**GIVEN RECORDS:**
+++
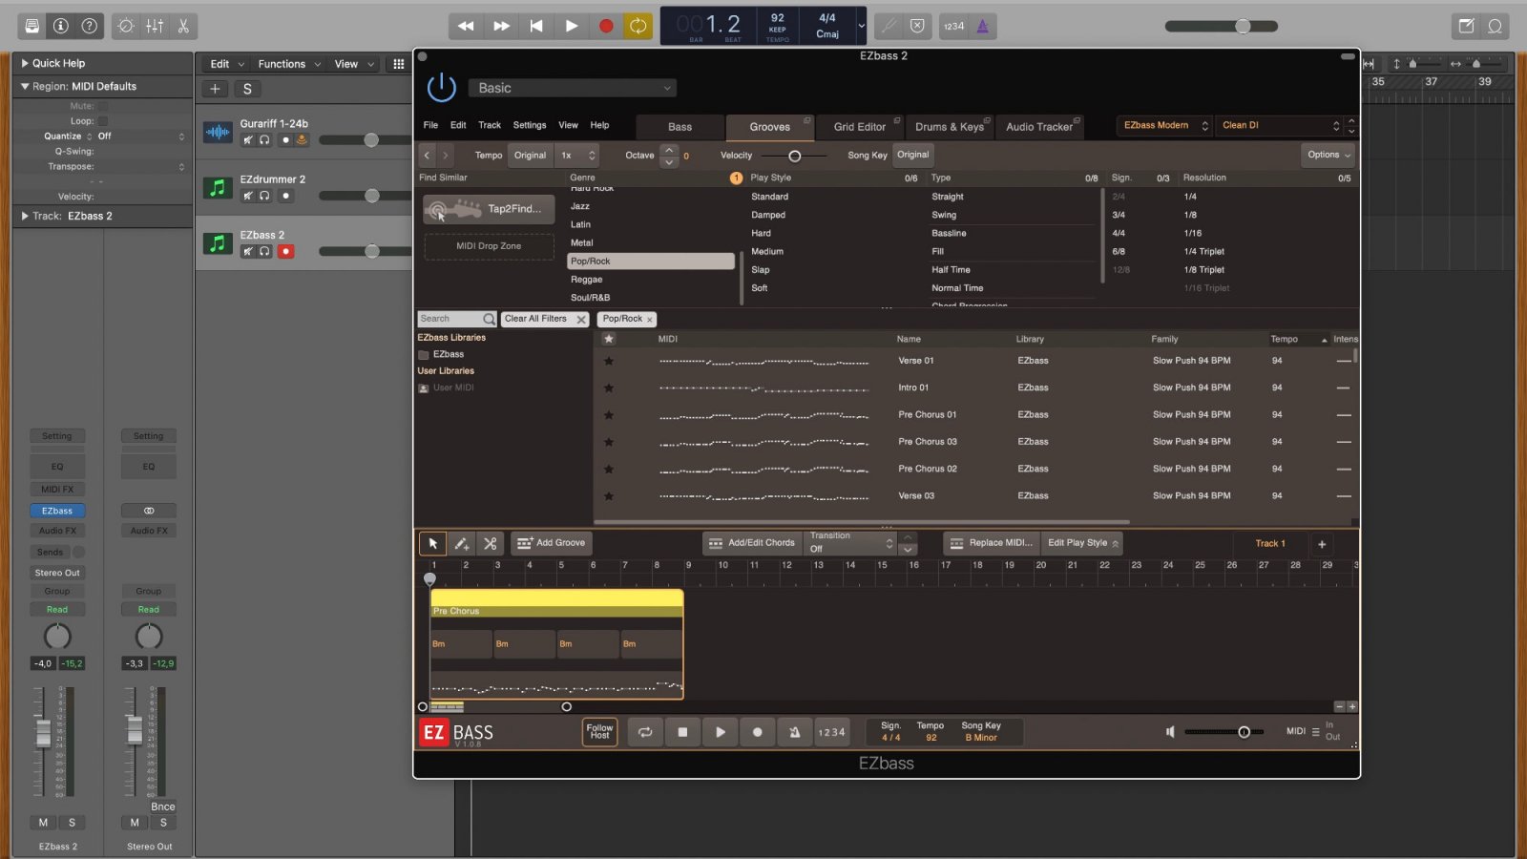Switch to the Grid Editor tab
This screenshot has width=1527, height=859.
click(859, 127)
+++
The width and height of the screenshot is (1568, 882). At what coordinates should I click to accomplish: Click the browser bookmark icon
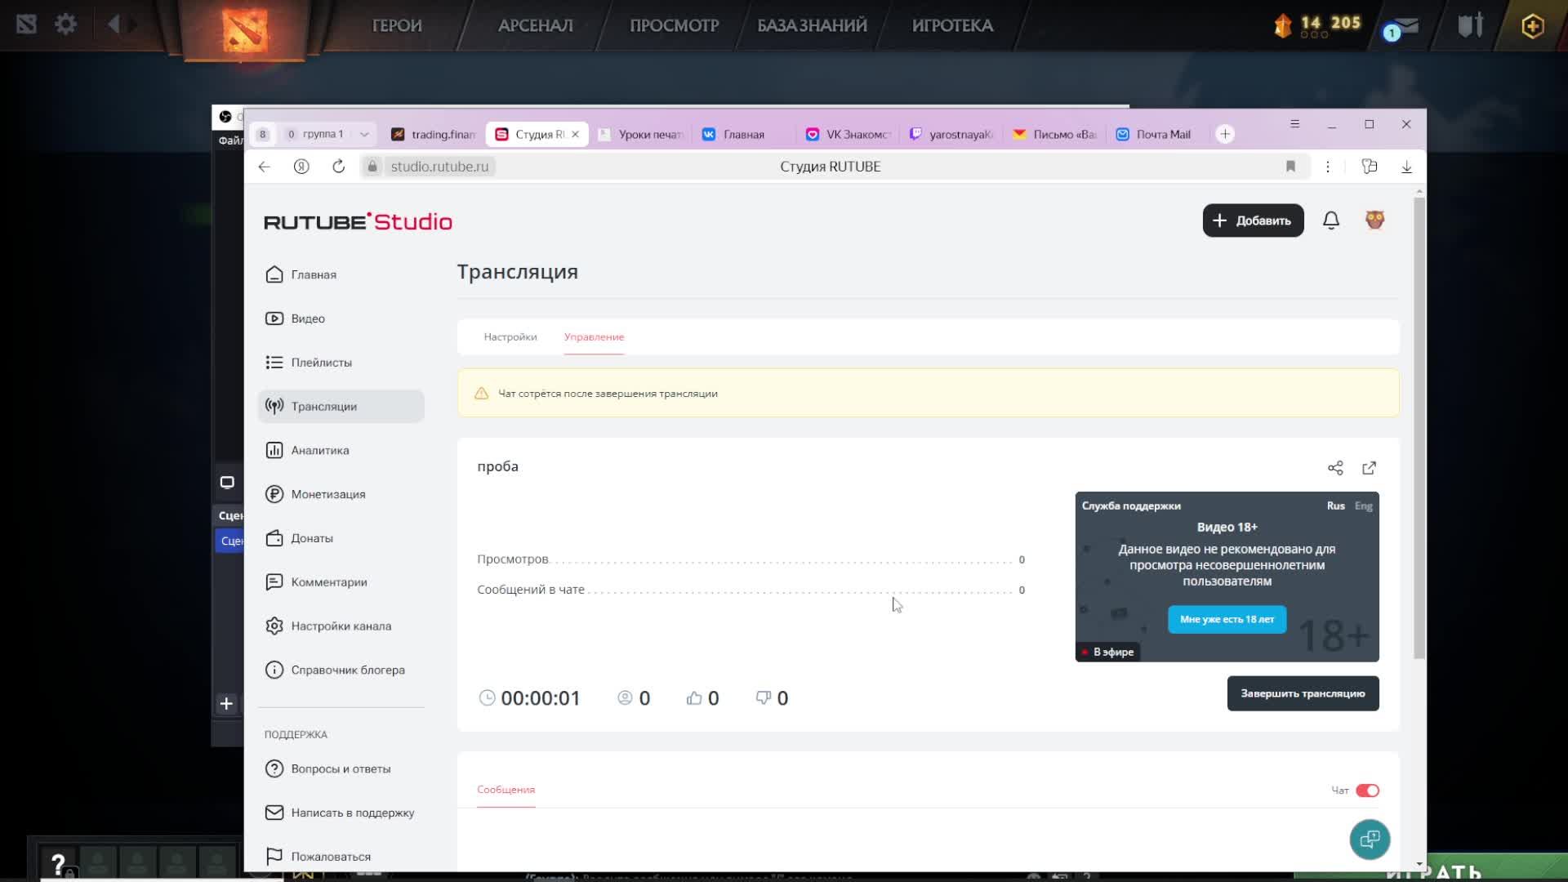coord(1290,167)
+++
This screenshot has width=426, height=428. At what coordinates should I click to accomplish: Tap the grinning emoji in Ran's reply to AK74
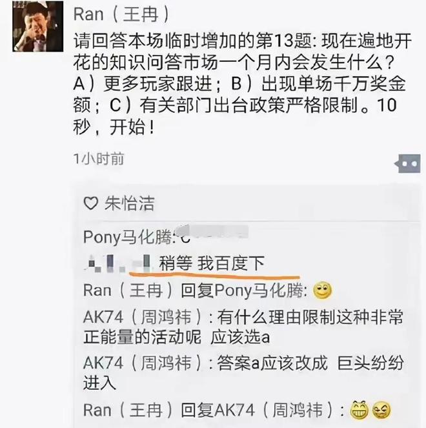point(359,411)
+++
**WHAT YOU NEED TO DO:**
Arrange the rows from the line with "This screenshot has width=426, height=428." to the line with "point(359,411)", both included, as a numbered list, omitting blank lines and leaving out the pictures.

**TASK OUTPUT:**
1. This screenshot has width=426, height=428. At what coordinates should I click to accomplish: Tap the grinning emoji in Ran's reply to AK74
2. point(359,411)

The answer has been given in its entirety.